Prior to commencing this action, the plaintiff served a notice of claim upon the City. However, the notice of claim contained no reference to any acts or omissions attributable to the City, made no mention of the culvert system or of any type of drainage system, and did not mention any decision to subdivide the nearby property. In support of its motion, the City established, prima facie, that the theories of liability alleged in the complaint were not included in the plaintiff's notice of claim ( see O'Brien v. City of Syracuse, 54 N.Y.2d at 358, 445 N.Y.S.2d 687, 429 N.E.2d 1158;Gabriel v. City of New York, 89 A.D.3d 982, 983, 933 N.Y.S.2d 360;Santoro v. Town of Smithtown, 40 A.D.3d at 737, 835 N.Y.S.2d 658;Monmasterio v. New York City Hous. Auth., 39 A.D.3d at 356, 833 N.Y.S.2d 498). In opposition, the plaintiff failed to raise a triable issue of fact and did not seek leave to serve a late notice of claim ( seeGeneral Municipal Law § 50–e[5] ). Accordingly, the Supreme Court should have granted the City's motion for summary judgment dismissing the complaint and all cross claims insofar as asserted against it ( see Gabriel v. City of New York, 89 A.D.3d at 983, 933 N.Y.S.2d 360;Semprini v. Village of Southampton, 48 A.D.3d at 545, 852 N.Y.S.2d 208).

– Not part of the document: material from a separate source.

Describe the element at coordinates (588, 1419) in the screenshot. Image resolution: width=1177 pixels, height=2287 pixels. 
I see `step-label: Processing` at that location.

The Supreme Court also should have granted the neighbors' motion for summary judgment dismissing the complaint and all cross claims insofar as asserted against them. “A landowner will not be liable for damages to an abutting property caused by the flow of surface water due to improvements to his or her land, provided that the improvements were made in good faith to fit the property for some rational use, and that the water was not drained onto the other property by artificial means, such as pipes and ditches” ( Moretti v. Croniser Constr. Corp., 76 A.D.3d 1055, 1055, 908 N.Y.S.2d 132;see Kossoff v. Rathgeb–Walsh, 3 N.Y.2d 583, 588–589, 170 N.Y.S.2d 789, 148 N.E.2d 132). Here, the neighbors made a prima facie showing of entitlement to judgment as a matter of law ( see Alvarez v. Prospect Hosp., 68 N.Y.2d 320, 508 N.Y.S.2d 923, 501 N.E.2d 572;Zuckerman v. City of New York, 49 N.Y.2d 557, 427 N.Y.S.2d 595, 404 N.E.2d 718). In opposition, the plaintiff failed to raise a triable issue of fact as to whether artificial means were used to divert surface water from the neighbors' property onto his property, or whether the improvements to the neighbors' property were made in good faith ( see Moretti v. Croniser Constr. Corp., 76 A.D.3d at 1055–1056, 908 N.Y.S.2d 132;Hulse v. Simoes, 71 A.D.3d 1086, 1087, 899 N.Y.S.2d 268).
In light of the foregoing, we need not address the City's remaining contentions, inter alia, that the complaint was time-barred, that it did not receive prior written notice of the allegedly defective condition, as required by the Glen Cove City Charter § C4–4, and that it is entitled to governmental immunity.